My 'week' has included (for my future self or any other Fid students wanting to know how round-about one can be):
- climate change (e.g. McKitrick paper - interesting), sunspots (e.g. wtf, switching magnetic fields of the Sun?), cloud seeding (v. cool)
- Richardson-Lucy deconvolution, Baye's Theorem, Baye's Postulate (all cool, but haven't really looked into when/why Baye's Postulate is valid)
- Markov gating schemes, steady-state kinetics, ligand-receptor binding kinetics/dye-binding kinetics, reaction-diffusion systems
- object-based programming (which actually sounds like Actionscript in Flash and the reusable objects, seem, in theory, to be v. economical - but I'm forever duplicating objects in Flash, when I should just create instances... but maybe I'm just confused)
- 'Does science make God obsolete?' (Templeton series; sort of odd question with loaded connotations/intentions, so just skimmed - heaps of them were cop-outs, even Pinker and Hitchens' were disappointing, but I quite enjoyed Sapolsky,
"So why is belief still relevant? To this I'd offer a very a-scientific answer. It is for the ecstasy...I mean those instances where you're suffused with gratitude for life and experience and the chance to do good, where every neuron is flooded with the momentness of feeling the breeze on its cellular cheek. A scientist... may feel ecstatic about a finding...but science...is not very good at producing ecstasy...(and) there are good arguments to be made for why science shouldn't do ecstasy...By contrast, the potential for ecstasy is deeply intertwined with religiosity...This may seem an unfair tilting of the debate against science...But building your life's explanations around science isn't a profession. It is, at its core, an emotional contract, an agreement to only derive comfort from rationality...The world would not be a better place without ecstasy, but it would be one if there wasn't religion. But don't expect science to fill the hole that would be left behind, or to convince you that there is none."

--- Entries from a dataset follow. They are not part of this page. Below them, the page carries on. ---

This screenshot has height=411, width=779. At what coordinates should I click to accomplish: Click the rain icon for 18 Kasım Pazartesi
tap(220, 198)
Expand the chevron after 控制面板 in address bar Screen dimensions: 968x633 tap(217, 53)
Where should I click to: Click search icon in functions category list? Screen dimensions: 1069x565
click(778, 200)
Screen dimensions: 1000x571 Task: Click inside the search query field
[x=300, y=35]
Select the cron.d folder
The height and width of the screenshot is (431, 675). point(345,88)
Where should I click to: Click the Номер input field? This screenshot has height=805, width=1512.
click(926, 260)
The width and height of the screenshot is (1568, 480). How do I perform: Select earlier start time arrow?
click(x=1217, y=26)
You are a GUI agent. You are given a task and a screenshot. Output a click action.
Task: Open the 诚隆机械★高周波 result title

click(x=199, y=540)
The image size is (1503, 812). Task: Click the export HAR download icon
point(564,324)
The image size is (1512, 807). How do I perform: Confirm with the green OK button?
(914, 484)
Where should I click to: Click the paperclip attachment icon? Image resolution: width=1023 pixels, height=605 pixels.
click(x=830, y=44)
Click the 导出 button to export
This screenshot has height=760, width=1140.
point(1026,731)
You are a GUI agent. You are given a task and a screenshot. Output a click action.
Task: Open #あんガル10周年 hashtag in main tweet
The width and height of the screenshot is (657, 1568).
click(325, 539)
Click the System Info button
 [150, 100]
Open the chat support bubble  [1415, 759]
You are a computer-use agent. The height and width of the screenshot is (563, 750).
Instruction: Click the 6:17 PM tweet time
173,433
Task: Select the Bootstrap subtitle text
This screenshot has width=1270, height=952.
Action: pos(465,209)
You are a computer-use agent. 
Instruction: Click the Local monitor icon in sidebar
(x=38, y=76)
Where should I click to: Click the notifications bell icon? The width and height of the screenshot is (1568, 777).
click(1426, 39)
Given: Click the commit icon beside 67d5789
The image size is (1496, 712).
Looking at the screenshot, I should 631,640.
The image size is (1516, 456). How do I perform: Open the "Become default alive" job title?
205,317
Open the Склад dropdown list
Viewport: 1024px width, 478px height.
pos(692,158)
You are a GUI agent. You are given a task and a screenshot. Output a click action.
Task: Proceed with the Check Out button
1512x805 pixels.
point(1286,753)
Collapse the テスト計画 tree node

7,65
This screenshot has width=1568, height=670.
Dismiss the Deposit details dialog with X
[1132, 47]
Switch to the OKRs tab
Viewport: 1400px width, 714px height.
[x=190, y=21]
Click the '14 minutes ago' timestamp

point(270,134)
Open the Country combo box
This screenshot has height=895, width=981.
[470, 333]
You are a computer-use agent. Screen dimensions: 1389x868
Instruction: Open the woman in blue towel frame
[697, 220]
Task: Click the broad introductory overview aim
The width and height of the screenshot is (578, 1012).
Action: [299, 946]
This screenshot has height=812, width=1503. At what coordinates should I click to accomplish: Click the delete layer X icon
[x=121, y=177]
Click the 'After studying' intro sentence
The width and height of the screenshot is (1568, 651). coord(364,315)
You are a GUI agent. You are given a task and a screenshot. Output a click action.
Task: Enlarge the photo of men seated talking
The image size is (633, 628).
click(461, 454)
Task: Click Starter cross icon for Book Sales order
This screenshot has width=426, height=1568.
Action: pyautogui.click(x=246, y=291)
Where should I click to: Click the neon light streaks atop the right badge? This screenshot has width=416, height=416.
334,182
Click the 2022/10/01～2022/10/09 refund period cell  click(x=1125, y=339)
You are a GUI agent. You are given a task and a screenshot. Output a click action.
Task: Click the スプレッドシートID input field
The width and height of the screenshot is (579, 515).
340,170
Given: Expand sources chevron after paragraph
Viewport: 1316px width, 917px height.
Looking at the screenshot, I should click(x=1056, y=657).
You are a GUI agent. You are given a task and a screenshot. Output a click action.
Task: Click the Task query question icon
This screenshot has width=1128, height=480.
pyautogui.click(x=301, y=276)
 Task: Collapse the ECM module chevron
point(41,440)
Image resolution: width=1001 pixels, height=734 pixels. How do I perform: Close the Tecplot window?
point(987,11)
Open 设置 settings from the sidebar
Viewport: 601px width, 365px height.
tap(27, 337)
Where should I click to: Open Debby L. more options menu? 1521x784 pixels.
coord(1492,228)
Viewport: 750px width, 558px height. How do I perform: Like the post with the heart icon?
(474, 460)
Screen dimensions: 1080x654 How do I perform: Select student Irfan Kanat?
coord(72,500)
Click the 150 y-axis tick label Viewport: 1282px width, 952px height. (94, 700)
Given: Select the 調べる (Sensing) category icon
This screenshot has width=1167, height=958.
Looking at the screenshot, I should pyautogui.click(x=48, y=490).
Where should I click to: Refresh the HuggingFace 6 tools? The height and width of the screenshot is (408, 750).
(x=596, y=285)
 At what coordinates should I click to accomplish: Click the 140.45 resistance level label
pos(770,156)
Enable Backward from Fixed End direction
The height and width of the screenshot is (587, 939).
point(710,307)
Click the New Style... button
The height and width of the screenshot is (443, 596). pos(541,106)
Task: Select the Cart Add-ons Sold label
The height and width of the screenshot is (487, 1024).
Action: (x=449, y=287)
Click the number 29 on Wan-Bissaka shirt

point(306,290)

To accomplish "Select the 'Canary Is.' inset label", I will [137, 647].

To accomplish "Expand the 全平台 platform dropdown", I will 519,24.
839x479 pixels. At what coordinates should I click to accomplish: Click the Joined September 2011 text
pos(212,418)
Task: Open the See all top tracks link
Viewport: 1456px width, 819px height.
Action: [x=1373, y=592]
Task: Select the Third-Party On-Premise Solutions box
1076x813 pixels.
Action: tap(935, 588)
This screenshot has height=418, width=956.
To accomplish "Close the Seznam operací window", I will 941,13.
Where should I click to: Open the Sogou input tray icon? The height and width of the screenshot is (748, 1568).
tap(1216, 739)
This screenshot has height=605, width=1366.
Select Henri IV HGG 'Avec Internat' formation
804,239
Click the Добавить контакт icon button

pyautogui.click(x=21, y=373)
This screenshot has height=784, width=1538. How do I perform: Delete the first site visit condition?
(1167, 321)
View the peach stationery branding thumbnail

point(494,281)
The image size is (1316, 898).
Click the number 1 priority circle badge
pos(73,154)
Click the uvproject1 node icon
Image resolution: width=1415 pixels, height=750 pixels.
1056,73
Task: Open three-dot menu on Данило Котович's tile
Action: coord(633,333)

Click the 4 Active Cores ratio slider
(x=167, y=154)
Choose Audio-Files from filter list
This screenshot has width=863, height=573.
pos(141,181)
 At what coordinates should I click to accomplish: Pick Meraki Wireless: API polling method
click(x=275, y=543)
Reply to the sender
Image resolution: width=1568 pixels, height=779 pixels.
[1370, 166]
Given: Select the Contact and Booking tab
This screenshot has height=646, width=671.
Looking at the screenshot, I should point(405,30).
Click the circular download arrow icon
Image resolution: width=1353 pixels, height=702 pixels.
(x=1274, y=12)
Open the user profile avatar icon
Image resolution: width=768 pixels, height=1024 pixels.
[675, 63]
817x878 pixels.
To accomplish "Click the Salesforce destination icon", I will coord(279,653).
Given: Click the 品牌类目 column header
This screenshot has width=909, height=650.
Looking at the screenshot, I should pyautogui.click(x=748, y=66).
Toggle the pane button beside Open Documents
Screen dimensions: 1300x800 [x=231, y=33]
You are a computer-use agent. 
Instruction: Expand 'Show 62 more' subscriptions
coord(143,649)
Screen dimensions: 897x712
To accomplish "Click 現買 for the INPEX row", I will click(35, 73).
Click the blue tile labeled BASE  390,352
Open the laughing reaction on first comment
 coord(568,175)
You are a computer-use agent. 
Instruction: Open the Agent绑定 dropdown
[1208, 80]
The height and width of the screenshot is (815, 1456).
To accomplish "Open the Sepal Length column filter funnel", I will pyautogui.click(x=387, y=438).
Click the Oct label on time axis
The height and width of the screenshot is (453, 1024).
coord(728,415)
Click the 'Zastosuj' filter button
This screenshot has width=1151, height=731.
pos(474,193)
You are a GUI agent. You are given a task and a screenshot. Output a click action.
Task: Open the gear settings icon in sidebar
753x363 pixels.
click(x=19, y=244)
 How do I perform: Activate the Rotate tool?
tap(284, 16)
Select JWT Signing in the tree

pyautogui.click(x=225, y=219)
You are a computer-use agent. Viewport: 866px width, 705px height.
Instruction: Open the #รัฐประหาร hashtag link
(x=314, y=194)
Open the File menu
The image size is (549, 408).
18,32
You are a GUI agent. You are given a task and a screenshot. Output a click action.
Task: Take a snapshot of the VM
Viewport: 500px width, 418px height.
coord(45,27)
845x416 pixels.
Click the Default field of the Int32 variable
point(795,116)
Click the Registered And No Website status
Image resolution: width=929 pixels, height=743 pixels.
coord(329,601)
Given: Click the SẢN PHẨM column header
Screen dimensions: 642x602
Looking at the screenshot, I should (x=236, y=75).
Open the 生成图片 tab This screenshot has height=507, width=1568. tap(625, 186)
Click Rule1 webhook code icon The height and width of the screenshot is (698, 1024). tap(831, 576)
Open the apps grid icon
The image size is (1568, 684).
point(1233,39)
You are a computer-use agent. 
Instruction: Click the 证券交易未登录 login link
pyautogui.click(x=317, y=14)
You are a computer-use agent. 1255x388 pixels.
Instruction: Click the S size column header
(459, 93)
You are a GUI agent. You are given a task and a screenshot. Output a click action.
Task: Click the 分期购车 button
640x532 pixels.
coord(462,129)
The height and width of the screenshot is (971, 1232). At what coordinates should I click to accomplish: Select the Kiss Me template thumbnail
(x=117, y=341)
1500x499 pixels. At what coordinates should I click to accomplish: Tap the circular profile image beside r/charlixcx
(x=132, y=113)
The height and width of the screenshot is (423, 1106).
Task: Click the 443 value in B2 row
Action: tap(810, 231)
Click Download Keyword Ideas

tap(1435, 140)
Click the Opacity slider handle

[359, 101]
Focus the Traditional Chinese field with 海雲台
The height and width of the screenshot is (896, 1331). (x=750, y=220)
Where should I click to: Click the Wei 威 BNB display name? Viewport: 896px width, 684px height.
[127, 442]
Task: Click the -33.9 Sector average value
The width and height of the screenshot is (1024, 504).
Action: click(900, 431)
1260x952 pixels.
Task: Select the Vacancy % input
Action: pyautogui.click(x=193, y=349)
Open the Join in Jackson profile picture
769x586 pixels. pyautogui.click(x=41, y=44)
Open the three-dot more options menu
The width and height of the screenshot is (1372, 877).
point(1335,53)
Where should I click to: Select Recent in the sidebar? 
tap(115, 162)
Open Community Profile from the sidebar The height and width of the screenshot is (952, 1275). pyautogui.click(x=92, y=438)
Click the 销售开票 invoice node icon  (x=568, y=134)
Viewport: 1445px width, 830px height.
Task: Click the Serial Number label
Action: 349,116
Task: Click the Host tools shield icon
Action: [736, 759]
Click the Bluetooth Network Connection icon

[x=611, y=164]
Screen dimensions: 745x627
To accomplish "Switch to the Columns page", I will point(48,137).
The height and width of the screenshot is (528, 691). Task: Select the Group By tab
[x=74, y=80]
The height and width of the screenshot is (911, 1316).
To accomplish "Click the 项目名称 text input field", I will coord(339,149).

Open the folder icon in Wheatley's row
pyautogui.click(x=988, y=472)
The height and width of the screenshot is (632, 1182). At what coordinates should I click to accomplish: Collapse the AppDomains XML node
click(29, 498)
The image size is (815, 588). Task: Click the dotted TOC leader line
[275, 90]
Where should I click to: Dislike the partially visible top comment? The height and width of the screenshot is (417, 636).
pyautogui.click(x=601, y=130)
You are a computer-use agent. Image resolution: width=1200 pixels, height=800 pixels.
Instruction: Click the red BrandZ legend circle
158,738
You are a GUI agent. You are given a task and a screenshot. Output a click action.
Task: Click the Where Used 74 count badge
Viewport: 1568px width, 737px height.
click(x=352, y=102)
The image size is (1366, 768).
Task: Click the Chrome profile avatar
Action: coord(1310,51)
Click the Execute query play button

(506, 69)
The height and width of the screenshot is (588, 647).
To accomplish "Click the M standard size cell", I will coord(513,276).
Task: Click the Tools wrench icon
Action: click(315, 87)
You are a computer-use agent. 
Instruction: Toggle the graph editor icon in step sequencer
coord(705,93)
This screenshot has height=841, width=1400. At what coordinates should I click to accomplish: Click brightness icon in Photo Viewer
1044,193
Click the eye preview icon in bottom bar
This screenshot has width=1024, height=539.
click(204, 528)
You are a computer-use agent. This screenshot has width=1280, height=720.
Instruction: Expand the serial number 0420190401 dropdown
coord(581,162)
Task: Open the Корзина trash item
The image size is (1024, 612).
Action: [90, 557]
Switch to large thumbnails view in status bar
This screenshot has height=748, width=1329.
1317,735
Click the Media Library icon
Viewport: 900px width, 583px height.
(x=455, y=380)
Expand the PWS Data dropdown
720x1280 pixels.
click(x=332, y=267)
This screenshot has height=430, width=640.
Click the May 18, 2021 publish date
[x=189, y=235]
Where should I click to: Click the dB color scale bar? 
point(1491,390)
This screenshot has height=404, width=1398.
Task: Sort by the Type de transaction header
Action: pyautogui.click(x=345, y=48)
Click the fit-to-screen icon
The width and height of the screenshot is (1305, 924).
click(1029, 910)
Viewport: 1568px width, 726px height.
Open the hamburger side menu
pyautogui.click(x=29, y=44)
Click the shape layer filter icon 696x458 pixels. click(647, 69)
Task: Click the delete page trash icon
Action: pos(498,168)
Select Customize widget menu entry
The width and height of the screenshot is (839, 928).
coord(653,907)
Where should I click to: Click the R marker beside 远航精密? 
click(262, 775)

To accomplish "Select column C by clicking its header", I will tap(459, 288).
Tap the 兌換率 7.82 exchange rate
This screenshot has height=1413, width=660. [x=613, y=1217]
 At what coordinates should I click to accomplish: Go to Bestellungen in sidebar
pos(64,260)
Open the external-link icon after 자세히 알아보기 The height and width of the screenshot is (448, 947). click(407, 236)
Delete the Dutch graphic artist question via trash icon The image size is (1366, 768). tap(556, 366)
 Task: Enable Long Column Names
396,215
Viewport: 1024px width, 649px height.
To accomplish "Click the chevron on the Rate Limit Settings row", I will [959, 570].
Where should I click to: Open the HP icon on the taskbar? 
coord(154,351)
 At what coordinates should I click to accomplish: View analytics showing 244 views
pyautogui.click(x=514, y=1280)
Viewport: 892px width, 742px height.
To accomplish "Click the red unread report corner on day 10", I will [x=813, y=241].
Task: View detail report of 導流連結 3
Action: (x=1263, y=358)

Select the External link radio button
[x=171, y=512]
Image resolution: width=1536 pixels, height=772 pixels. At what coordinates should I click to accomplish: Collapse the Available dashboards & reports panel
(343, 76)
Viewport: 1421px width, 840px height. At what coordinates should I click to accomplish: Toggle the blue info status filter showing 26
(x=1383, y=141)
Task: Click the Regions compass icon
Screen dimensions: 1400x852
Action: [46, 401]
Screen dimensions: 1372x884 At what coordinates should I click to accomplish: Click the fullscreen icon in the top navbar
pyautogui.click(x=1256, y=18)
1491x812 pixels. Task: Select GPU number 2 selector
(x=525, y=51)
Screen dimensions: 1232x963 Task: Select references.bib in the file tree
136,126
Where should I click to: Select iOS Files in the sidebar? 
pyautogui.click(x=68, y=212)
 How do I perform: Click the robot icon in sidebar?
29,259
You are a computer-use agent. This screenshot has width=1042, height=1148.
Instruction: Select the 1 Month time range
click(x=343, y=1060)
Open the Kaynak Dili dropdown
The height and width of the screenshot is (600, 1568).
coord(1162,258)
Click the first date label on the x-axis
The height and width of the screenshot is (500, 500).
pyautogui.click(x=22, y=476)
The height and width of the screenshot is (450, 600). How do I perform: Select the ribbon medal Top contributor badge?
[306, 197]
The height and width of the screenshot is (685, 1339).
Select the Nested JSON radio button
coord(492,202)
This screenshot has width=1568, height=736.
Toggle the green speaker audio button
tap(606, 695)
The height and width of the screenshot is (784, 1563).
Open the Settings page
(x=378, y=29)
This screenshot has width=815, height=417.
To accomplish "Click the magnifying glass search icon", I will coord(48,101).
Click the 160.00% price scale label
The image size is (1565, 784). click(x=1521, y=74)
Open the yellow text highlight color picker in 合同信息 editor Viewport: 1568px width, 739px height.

- ... because as you know, I'm quite inclined to believe there is no hole, or rather the hole is not real even if it is perceived to exist.
- Frequentist vs. Bayesian view on probability (thought it might have been useful, probably a waste of time)
- Binomial distributions/quantised events
- decision theory (again, probably a waste of time)
- differential equations (again, I thought this might help, but maybe not. At least I can do those Bernoulli ones now)
- 'stimulated emission', 'non-linear refractive index media/gain media/Kerr lens modelocking, self-focussing' (new terms I learnt just today... maybe except the first one :S)
On top of those, thinking about my actual experiments (which was actually sort of fun). I sort of don't know what to expect of myself, so I'm getting extremely tired from non-stop trying to understand things, but someone always raises something else I've never met. I'm just sort of annoyed that I don't seem to know anything useful... but I guess I'm just doing very wide helices and hopefully I will converge soon towards an answer or at least coherence...
Hmm... but I just thought of something practical I can do tomorrow.
Of Realities As We Age (Human Nature/Nature)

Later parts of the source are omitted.